According to Section [smeas], if two operators commute with one another then they possess simultaneous eigenstates. We thus conclude that for a particle moving in a central potential the eigenstates of the Hamiltonian are simultaneous eigenstates of $L_z$ and $L^2$. Now, we have already found the simultaneous eigenstates of $L_z$ and $L^2$—they are the spherical harmonics, $Y_{l,m}(\theta,\phi)$, discussed in Section [sharm]. It follows that the spherical harmonics are also eigenstates of the Hamiltonian. This observation leads us to try the following separable form for the stationary wavefunction: $$\label{e9.22} \psi(r,\theta,\phi) = R(r)\,Y_{l,m}(\theta,\phi).$$ It immediately follows, from Equation ([e8.29]) and ([e8.30]), and the fact that $L_z$ and $L^2$ both obviously commute with $R(r)$, that $$\begin{aligned} L_z\,\psi &= m\,\hbar\,\psi,\\[0.5ex] L^2\,\psi&= l\,(l+1)\,\hbar^{\,2}\,\psi.\label{e9.24}\end{aligned}$$ Recall that the quantum numbers $m$ and $l$ are restricted to take certain integer values, as explained in Section [slsq].

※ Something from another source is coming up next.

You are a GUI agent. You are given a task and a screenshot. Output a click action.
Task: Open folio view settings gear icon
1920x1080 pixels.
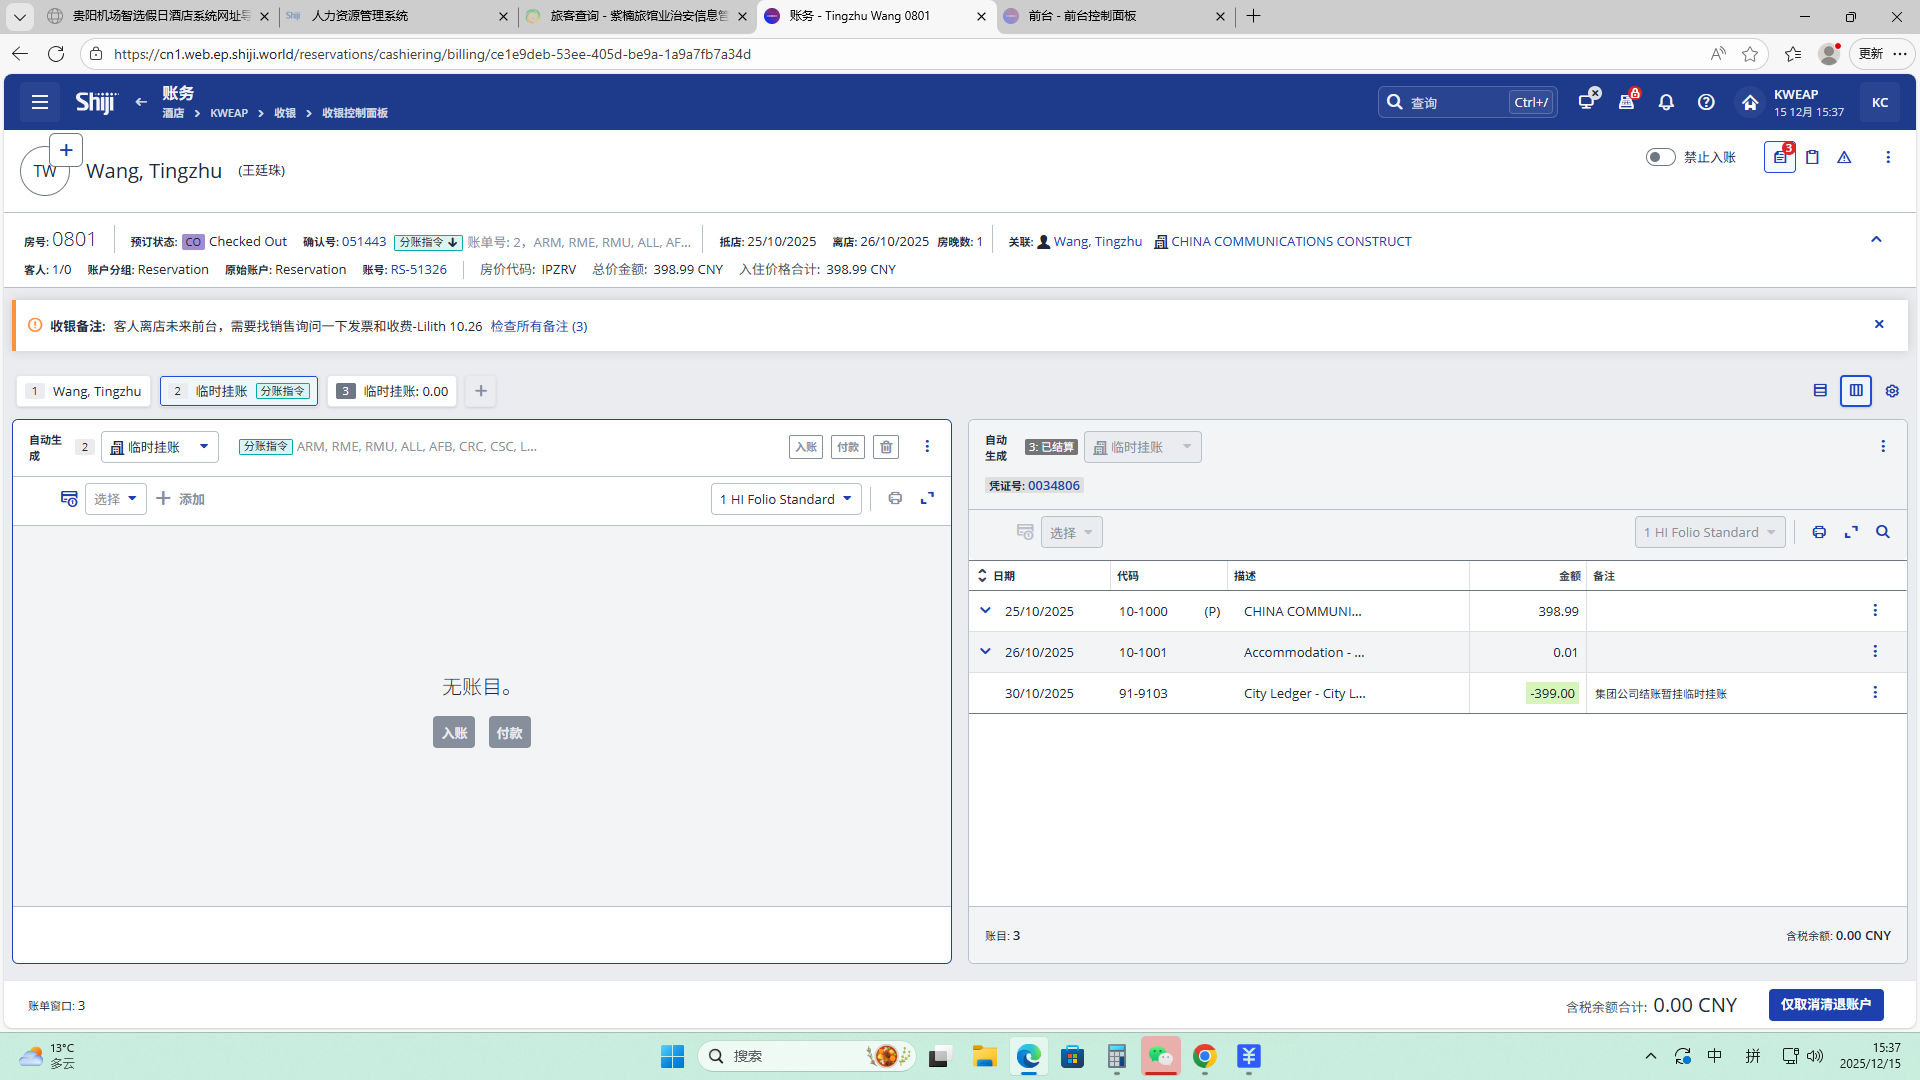(1892, 391)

Finally, making use of Equations ([e9.1]), ([e9.21]), and ([e9.24]), we obtain the following differential equation which determines the radial variation of the stationary wavefunction: $$-\frac{\hbar^{\,2}}{2\,m}\left[\frac{d^{\,2}}{d r^{\,2}} + \frac{2}{r}\frac{d}{d r}- \frac{l\,(l+1)}{r^{\,2}}\right]R_{n,l} +V\,R_{n,l} = E\,R_{n,l}.$$ Here, we have labeled the function $R(r)$ by two quantum numbers, $n$ and $l$. The second quantum number, $l$, is, of course, related to the eigenvalue of $L^2$. [Note that the azimuthal quantum number, $m$, does not appear in the previous equation, and, therefore, does not influence either the function $R(r)$ or the energy, $E$.] As we shall see, the first quantum number, $n$, is determined by the constraint that the radial wavefunction be square-integrable.